Blushing with beauty, this ultra-feminine design is flirty but elegant. Create your signature look with this over-the-top accent - sure to be the perfect finishing touch for your most stylish outfits and ensembles.
The morganite weighs 9.76ct, the total diamond weight is 0.10ct, and the total pink sapphire weight is 0.38ct (all approximate). The diamonds have a clarity grade of I1-I2 and a color grade of I-J. The ring measures 5/8”L x 316"W x 5/16"H.
Trend Alert: Cocktail Rings
Get the look of the fun and flirty cocktail ring with an oversized, dramatic design, usually with large precious, semi-precious or simulated gems. The ring's style origins can be traced mostly to the time of the US prohibition, as women would wear them at illegal cocktail parties to flaunt the fact that one was drinking illegally and with style. Popularity of the cocktail ring increased in the 1940s and 1950s, as cocktail parties continued to be popular events. Although cocktail parties are less common now, wearing a cocktail ring with oversized stones is still popular and appropriate for many occasions, from your Saturday night out to the celebrity-infused red carpet.
Part of the Gem Treasures® Collection. All weights pertaining to diamond weights are minimum weights. Additionally, please note that many gemstones are treated to enhance their beauty. Click here for important information about gemstone enhancements and special care requirements.

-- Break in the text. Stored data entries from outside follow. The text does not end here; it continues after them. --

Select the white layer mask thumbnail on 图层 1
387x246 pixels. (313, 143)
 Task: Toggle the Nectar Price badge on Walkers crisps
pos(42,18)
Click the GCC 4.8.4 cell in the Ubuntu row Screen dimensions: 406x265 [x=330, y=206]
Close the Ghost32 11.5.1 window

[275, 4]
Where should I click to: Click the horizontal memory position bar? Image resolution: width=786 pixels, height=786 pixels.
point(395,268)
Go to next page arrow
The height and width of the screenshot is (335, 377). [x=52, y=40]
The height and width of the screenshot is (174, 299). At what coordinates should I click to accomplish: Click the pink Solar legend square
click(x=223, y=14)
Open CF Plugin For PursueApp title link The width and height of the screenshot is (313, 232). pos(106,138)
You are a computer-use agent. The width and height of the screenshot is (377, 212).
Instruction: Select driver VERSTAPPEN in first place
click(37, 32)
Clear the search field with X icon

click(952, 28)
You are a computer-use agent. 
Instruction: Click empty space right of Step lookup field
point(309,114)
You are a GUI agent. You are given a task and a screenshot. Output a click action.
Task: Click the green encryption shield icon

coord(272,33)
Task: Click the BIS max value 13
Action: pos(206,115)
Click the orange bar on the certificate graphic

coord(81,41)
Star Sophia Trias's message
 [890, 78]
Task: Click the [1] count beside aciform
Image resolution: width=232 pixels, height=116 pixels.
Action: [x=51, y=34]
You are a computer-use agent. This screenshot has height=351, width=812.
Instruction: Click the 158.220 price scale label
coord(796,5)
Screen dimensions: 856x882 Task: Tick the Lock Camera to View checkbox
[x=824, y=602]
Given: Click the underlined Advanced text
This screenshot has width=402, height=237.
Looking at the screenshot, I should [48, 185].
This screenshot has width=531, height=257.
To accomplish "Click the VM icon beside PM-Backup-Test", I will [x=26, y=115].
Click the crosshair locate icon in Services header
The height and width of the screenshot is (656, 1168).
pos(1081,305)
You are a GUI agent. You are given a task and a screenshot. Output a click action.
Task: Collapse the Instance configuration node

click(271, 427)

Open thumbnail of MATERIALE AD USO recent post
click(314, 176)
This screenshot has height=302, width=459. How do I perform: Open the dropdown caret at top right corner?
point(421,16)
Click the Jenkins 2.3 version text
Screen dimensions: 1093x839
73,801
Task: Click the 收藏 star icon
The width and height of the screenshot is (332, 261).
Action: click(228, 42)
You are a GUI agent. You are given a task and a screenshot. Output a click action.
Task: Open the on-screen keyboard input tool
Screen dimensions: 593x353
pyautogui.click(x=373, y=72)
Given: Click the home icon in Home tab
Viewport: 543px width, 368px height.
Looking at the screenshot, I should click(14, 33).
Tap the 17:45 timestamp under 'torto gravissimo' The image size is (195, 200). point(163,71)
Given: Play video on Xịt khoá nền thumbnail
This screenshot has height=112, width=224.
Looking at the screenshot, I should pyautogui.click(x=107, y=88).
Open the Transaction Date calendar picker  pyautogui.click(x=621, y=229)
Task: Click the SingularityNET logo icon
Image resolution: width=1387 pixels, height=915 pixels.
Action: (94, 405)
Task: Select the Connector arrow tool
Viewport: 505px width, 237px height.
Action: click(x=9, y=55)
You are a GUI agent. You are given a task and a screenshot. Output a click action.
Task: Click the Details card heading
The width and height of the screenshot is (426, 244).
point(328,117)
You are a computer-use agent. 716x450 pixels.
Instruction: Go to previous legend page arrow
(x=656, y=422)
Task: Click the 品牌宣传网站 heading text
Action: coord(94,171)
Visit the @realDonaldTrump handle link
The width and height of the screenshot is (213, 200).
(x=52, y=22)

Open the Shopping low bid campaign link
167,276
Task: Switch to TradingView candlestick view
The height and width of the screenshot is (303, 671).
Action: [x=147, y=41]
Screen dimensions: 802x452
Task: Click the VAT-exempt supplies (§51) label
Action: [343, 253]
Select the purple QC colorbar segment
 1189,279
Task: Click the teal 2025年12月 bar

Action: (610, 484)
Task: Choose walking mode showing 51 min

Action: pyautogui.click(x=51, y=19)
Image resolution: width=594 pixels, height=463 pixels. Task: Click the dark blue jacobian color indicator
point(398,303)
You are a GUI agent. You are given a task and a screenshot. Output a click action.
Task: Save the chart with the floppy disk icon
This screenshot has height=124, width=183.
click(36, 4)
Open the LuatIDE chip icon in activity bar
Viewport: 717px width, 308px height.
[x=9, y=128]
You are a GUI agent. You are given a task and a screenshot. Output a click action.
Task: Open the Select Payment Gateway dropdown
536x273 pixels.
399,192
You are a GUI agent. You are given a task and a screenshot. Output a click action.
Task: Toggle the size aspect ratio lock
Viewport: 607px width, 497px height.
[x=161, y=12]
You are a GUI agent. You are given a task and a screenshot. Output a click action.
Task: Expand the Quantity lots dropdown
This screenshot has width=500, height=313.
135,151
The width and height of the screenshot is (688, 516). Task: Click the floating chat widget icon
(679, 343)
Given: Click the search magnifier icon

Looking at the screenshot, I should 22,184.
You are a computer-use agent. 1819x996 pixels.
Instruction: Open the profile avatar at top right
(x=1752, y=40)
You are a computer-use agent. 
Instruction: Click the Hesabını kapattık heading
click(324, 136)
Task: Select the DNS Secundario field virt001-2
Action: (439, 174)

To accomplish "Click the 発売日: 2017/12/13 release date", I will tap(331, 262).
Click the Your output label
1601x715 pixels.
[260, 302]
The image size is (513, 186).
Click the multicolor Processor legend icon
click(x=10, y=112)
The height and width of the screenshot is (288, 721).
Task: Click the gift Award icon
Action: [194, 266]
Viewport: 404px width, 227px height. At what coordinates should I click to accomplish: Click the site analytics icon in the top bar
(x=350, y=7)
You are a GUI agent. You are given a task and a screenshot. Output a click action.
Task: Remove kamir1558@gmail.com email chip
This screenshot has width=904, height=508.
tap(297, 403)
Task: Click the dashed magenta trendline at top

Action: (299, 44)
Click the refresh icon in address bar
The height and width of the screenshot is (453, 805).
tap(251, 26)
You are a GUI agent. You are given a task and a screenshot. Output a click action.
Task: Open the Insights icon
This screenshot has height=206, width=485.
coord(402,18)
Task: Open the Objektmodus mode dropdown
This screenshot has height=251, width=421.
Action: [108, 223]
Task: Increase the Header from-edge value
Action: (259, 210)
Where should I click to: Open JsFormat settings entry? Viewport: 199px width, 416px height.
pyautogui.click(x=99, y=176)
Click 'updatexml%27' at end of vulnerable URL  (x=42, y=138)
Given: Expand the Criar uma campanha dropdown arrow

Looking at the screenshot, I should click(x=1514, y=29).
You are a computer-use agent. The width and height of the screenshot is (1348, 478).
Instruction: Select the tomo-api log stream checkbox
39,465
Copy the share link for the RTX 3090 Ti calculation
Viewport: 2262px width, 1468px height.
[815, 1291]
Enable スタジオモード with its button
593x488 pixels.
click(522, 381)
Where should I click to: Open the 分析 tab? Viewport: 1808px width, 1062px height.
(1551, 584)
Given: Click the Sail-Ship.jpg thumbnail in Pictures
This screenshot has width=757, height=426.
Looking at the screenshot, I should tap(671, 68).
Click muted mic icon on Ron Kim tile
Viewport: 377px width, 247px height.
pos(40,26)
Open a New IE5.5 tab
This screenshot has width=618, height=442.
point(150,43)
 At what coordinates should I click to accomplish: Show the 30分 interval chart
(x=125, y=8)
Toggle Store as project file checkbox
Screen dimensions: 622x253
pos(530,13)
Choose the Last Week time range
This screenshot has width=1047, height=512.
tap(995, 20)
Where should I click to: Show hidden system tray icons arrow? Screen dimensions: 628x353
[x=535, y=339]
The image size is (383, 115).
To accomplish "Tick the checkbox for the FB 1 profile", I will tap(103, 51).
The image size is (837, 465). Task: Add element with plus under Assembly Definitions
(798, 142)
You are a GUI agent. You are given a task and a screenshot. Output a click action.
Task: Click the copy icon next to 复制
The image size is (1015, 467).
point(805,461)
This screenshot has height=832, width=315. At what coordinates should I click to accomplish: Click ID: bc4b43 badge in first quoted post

Morganite is the soft pink, sometimes peach or lavender colored, variety of beryl. Often referred to as “pink beryl,” morganite has been called "pink emerald" and "pink aquamarine" to emphasize the kinship to its popular cousins. The pastel gem is colored by trace amounts of manganese in the crystal structure. It has excellent fire and is dichroic, meaning it shows pink hues when viewed from one angle and near colorless properties from another. Almost all morganite is heat-treated to produce or enhance the pink color. Lower quality morganite occurs in colors ranging from a peach-orange to a pinkish-yellow, but once it’s heat-treated, the color changes to a beautiful soft pink.
First discovered in Madagascar in 1911, morganite was named after the American banker and gem enthusiast, John Pierpont Morgan. Legend says that he went down with the Titanic, but Morgan actually missed the doomed maiden voyage and died the following year in Rome, just shy of his 76th birthday. While morganite can be found in Mozambique, Namibia, Afghanistan, Russia and the United States, the finest morganites come from Madagascar and Brazil. In fact, the largest faceted morganite came from Madagascar. It is a 598.70ct cushion-shaped stone residing in the British Museum.
Morganite’s hardness ranks 7.5-8.0 on the Mohs Scale. With its dazzling luster, exquisite color and sufficient hardness, the stone is especially suitable for jewelry. Unfortunately, morganite is relatively rare. This fact alone prevents it from achieving greater popularity as a jewelry gem.